>> begin

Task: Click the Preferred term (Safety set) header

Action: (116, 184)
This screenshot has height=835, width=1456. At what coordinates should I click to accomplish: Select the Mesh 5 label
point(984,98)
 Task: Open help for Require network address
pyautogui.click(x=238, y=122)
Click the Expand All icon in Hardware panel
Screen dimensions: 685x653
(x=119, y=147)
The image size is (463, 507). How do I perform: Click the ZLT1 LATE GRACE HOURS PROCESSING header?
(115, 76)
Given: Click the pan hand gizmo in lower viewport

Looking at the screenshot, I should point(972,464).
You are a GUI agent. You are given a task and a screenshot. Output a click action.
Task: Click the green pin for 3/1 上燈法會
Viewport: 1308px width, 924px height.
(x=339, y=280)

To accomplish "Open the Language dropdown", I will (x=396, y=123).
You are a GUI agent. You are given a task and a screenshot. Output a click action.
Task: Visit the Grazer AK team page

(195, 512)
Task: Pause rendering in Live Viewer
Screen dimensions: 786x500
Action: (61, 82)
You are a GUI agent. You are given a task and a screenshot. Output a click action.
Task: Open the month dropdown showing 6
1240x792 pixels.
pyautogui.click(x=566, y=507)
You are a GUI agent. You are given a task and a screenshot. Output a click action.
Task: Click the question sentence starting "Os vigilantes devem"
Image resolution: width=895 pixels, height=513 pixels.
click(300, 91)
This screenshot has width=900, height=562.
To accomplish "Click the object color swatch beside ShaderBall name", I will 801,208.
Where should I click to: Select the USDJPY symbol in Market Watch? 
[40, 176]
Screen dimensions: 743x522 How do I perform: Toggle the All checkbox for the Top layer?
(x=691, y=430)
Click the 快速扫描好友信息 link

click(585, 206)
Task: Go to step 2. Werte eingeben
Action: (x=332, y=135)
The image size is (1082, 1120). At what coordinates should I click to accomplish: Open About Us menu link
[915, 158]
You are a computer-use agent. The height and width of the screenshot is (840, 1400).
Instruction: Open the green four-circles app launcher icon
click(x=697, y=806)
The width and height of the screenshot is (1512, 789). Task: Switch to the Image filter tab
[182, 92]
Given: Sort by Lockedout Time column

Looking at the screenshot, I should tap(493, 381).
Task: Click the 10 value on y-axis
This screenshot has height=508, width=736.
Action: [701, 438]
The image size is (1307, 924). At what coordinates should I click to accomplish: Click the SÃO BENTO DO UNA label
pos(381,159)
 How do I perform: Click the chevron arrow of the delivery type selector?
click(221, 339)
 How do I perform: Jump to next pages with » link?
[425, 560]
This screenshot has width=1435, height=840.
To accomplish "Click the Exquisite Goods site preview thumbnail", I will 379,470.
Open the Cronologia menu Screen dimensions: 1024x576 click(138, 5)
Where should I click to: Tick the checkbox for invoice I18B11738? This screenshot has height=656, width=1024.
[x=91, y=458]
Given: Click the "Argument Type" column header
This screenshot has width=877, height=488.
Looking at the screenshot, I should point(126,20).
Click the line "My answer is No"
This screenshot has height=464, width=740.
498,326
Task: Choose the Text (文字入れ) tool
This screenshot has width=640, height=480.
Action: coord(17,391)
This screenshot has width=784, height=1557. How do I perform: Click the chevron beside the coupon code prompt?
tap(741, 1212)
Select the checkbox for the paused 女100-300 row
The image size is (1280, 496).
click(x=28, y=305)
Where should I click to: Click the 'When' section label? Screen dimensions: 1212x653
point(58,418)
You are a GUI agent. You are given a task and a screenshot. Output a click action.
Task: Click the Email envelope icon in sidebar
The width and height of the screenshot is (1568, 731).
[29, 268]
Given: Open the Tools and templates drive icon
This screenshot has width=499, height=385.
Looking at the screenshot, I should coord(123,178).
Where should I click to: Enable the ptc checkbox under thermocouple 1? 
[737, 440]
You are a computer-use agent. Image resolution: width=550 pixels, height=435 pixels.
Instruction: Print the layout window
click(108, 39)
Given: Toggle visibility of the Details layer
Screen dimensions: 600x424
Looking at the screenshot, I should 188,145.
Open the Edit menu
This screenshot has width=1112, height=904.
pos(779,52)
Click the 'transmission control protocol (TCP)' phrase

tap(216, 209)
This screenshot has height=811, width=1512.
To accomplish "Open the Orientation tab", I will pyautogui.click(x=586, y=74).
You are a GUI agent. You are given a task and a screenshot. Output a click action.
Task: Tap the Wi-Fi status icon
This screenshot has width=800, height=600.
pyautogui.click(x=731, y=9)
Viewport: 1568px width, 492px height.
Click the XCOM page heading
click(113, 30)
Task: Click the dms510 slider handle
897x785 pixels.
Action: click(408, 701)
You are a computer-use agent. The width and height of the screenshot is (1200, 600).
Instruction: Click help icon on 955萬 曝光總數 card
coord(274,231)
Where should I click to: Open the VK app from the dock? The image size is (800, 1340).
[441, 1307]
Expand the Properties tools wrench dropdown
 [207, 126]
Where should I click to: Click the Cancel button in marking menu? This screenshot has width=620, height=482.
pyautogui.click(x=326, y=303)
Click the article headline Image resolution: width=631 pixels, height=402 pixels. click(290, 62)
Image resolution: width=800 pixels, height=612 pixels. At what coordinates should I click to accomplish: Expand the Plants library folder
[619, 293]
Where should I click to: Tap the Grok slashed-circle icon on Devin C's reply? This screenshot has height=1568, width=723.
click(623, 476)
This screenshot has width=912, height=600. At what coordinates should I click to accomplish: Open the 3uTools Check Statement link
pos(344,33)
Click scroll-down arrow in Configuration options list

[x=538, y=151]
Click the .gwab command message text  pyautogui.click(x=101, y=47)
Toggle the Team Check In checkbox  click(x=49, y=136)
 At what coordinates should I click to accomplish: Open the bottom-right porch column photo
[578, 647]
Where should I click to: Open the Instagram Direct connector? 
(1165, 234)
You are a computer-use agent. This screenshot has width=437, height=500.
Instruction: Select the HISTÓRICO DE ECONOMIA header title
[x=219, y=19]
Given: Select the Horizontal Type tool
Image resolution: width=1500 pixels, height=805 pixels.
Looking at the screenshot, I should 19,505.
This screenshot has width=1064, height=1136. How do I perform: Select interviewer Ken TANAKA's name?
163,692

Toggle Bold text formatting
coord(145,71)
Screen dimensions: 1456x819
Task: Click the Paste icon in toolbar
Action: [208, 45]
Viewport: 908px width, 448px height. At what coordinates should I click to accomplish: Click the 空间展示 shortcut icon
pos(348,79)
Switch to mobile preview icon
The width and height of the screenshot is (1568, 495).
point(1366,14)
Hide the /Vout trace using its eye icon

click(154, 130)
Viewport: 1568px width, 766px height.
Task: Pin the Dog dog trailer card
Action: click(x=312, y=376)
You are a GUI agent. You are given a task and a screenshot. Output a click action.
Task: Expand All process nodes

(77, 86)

>> end

» Objective: Rewrite every line of the items above as a Markdown table with the columns Row and Line, numbering each row and omitting blank lines.

» Answer in full:
| Row | Line |
|---|---|
| 1 | Task: Click the Preferred term (Safety set) header |
| 2 | Action: (116, 184) |
| 3 | This screenshot has height=835, width=1456. At what coordinates should I click to accomplish: Select the Mesh 5 label |
| 4 | point(984,98) |
| 5 |  Task: Open help for Require network address |
| 6 | pyautogui.click(x=238, y=122) |
| 7 | Click the Expand All icon in Hardware panel |
| 8 | Screen dimensions: 685x653 |
| 9 | (x=119, y=147) |
| 10 | The image size is (463, 507). How do I perform: Click the ZLT1 LATE GRACE HOURS PROCESSING header? |
| 11 | (115, 76) |
| 12 | Given: Click the pan hand gizmo in lower viewport |
| 13 | Looking at the screenshot, I should point(972,464). |
| 14 | You are a GUI agent. You are given a task and a screenshot. Output a click action. |
| 15 | Task: Click the green pin for 3/1 上燈法會 |
| 16 | Viewport: 1308px width, 924px height. |
| 17 | (x=339, y=280) |
| 18 | To accomplish "Open the Language dropdown", I will (x=396, y=123). |
| 19 | You are a GUI agent. You are given a task and a screenshot. Output a click action. |
| 20 | Task: Visit the Grazer AK team page |
| 21 | (195, 512) |
| 22 | Task: Pause rendering in Live Viewer |
| 23 | Screen dimensions: 786x500 |
| 24 | Action: (61, 82) |
| 25 | You are a GUI agent. You are given a task and a screenshot. Output a click action. |
| 26 | Task: Open the month dropdown showing 6 |
| 27 | 1240x792 pixels. |
| 28 | pyautogui.click(x=566, y=507) |
| 29 | You are a GUI agent. You are given a task and a screenshot. Output a click action. |
| 30 | Task: Click the question sentence starting "Os vigilantes devem" |
| 31 | Image resolution: width=895 pixels, height=513 pixels. |
| 32 | click(300, 91) |
| 33 | This screenshot has width=900, height=562. |
| 34 | To accomplish "Click the object color swatch beside ShaderBall name", I will 801,208. |
| 35 | Where should I click to: Select the USDJPY symbol in Market Watch?  |
| 36 | [40, 176] |
| 37 | Screen dimensions: 743x522 How do I perform: Toggle the All checkbox for the Top layer? |
| 38 | (x=691, y=430) |
| 39 | Click the 快速扫描好友信息 link |
| 40 | click(585, 206) |
| 41 | Task: Go to step 2. Werte eingeben |
| 42 | Action: (x=332, y=135) |
| 43 | The image size is (1082, 1120). At what coordinates should I click to accomplish: Open About Us menu link |
| 44 | [915, 158] |
| 45 | You are a computer-use agent. The height and width of the screenshot is (840, 1400). |
| 46 | Instruction: Open the green four-circles app launcher icon |
| 47 | click(x=697, y=806) |
| 48 | The width and height of the screenshot is (1512, 789). Task: Switch to the Image filter tab |
| 49 | [182, 92] |
| 50 | Given: Sort by Lockedout Time column |
| 51 | Looking at the screenshot, I should tap(493, 381). |
| 52 | Task: Click the 10 value on y-axis |
| 53 | This screenshot has height=508, width=736. |
| 54 | Action: [701, 438] |
| 55 | The image size is (1307, 924). At what coordinates should I click to accomplish: Click the SÃO BENTO DO UNA label |
| 56 | pos(381,159) |
| 57 |  How do I perform: Click the chevron arrow of the delivery type selector? |
| 58 | click(221, 339) |
| 59 |  How do I perform: Jump to next pages with » link? |
| 60 | [425, 560] |
| 61 | This screenshot has width=1435, height=840. |
| 62 | To accomplish "Click the Exquisite Goods site preview thumbnail", I will 379,470. |
| 63 | Open the Cronologia menu Screen dimensions: 1024x576 click(138, 5) |
| 64 | Where should I click to: Tick the checkbox for invoice I18B11738? This screenshot has height=656, width=1024. |
| 65 | [x=91, y=458] |
| 66 | Given: Click the "Argument Type" column header |
| 67 | This screenshot has width=877, height=488. |
| 68 | Looking at the screenshot, I should point(126,20). |
| 69 | Click the line "My answer is No" |
| 70 | This screenshot has height=464, width=740. |
| 71 | 498,326 |
| 72 | Task: Choose the Text (文字入れ) tool |
| 73 | This screenshot has width=640, height=480. |
| 74 | Action: coord(17,391) |
| 75 | This screenshot has width=784, height=1557. How do I perform: Click the chevron beside the coupon code prompt? |
| 76 | tap(741, 1212) |
| 77 | Select the checkbox for the paused 女100-300 row |
| 78 | The image size is (1280, 496). |
| 79 | click(x=28, y=305) |
| 80 | Where should I click to: Click the 'When' section label? Screen dimensions: 1212x653 |
| 81 | point(58,418) |
| 82 | You are a GUI agent. You are given a task and a screenshot. Output a click action. |
| 83 | Task: Click the Email envelope icon in sidebar |
| 84 | The width and height of the screenshot is (1568, 731). |
| 85 | [29, 268] |
| 86 | Given: Open the Tools and templates drive icon |
| 87 | This screenshot has width=499, height=385. |
| 88 | Looking at the screenshot, I should coord(123,178). |
| 89 | Where should I click to: Enable the ptc checkbox under thermocouple 1?  |
| 90 | [737, 440] |
| 91 | You are a computer-use agent. Image resolution: width=550 pixels, height=435 pixels. |
| 92 | Instruction: Print the layout window |
| 93 | click(108, 39) |
| 94 | Given: Toggle visibility of the Details layer |
| 95 | Screen dimensions: 600x424 |
| 96 | Looking at the screenshot, I should 188,145. |
| 97 | Open the Edit menu |
| 98 | This screenshot has width=1112, height=904. |
| 99 | pos(779,52) |
| 100 | Click the 'transmission control protocol (TCP)' phrase |
| 101 | tap(216, 209) |
| 102 | This screenshot has height=811, width=1512. |
| 103 | To accomplish "Open the Orientation tab", I will pyautogui.click(x=586, y=74). |
| 104 | You are a GUI agent. You are given a task and a screenshot. Output a click action. |
| 105 | Task: Tap the Wi-Fi status icon |
| 106 | This screenshot has width=800, height=600. |
| 107 | pyautogui.click(x=731, y=9) |
| 108 | Viewport: 1568px width, 492px height. |
| 109 | Click the XCOM page heading |
| 110 | click(113, 30) |
| 111 | Task: Click the dms510 slider handle |
| 112 | 897x785 pixels. |
| 113 | Action: click(408, 701) |
| 114 | You are a computer-use agent. The width and height of the screenshot is (1200, 600). |
| 115 | Instruction: Click help icon on 955萬 曝光總數 card |
| 116 | coord(274,231) |
| 117 | Where should I click to: Open the VK app from the dock? The image size is (800, 1340). |
| 118 | [441, 1307] |
| 119 | Expand the Properties tools wrench dropdown |
| 120 |  [207, 126] |
| 121 | Where should I click to: Click the Cancel button in marking menu? This screenshot has width=620, height=482. |
| 122 | pyautogui.click(x=326, y=303) |
| 123 | Click the article headline Image resolution: width=631 pixels, height=402 pixels. click(290, 62) |
| 124 | Image resolution: width=800 pixels, height=612 pixels. At what coordinates should I click to accomplish: Expand the Plants library folder |
| 125 | [619, 293] |
| 126 | Where should I click to: Tap the Grok slashed-circle icon on Devin C's reply? This screenshot has height=1568, width=723. |
| 127 | click(623, 476) |
| 128 | This screenshot has width=912, height=600. At what coordinates should I click to accomplish: Open the 3uTools Check Statement link |
| 129 | pos(344,33) |
| 130 | Click scroll-down arrow in Configuration options list |
| 131 | [x=538, y=151] |
| 132 | Click the .gwab command message text  pyautogui.click(x=101, y=47) |
| 133 | Toggle the Team Check In checkbox  click(x=49, y=136) |
| 134 |  At what coordinates should I click to accomplish: Open the bottom-right porch column photo |
| 135 | [578, 647] |
| 136 | Where should I click to: Open the Instagram Direct connector?  |
| 137 | (1165, 234) |
| 138 | You are a computer-use agent. This screenshot has width=437, height=500. |
| 139 | Instruction: Select the HISTÓRICO DE ECONOMIA header title |
| 140 | [x=219, y=19] |
| 141 | Given: Select the Horizontal Type tool |
| 142 | Image resolution: width=1500 pixels, height=805 pixels. |
| 143 | Looking at the screenshot, I should 19,505. |
| 144 | This screenshot has width=1064, height=1136. How do I perform: Select interviewer Ken TANAKA's name? |
| 145 | 163,692 |
| 146 | Toggle Bold text formatting |
| 147 | coord(145,71) |
| 148 | Screen dimensions: 1456x819 |
| 149 | Task: Click the Paste icon in toolbar |
| 150 | Action: [208, 45] |
| 151 | Viewport: 908px width, 448px height. At what coordinates should I click to accomplish: Click the 空间展示 shortcut icon |
| 152 | pos(348,79) |
| 153 | Switch to mobile preview icon |
| 154 | The width and height of the screenshot is (1568, 495). |
| 155 | point(1366,14) |
| 156 | Hide the /Vout trace using its eye icon |
| 157 | click(154, 130) |
| 158 | Viewport: 1568px width, 766px height. |
| 159 | Task: Pin the Dog dog trailer card |
| 160 | Action: click(x=312, y=376) |
| 161 | You are a GUI agent. You are given a task and a screenshot. Output a click action. |
| 162 | Task: Expand All process nodes |
| 163 | (77, 86) |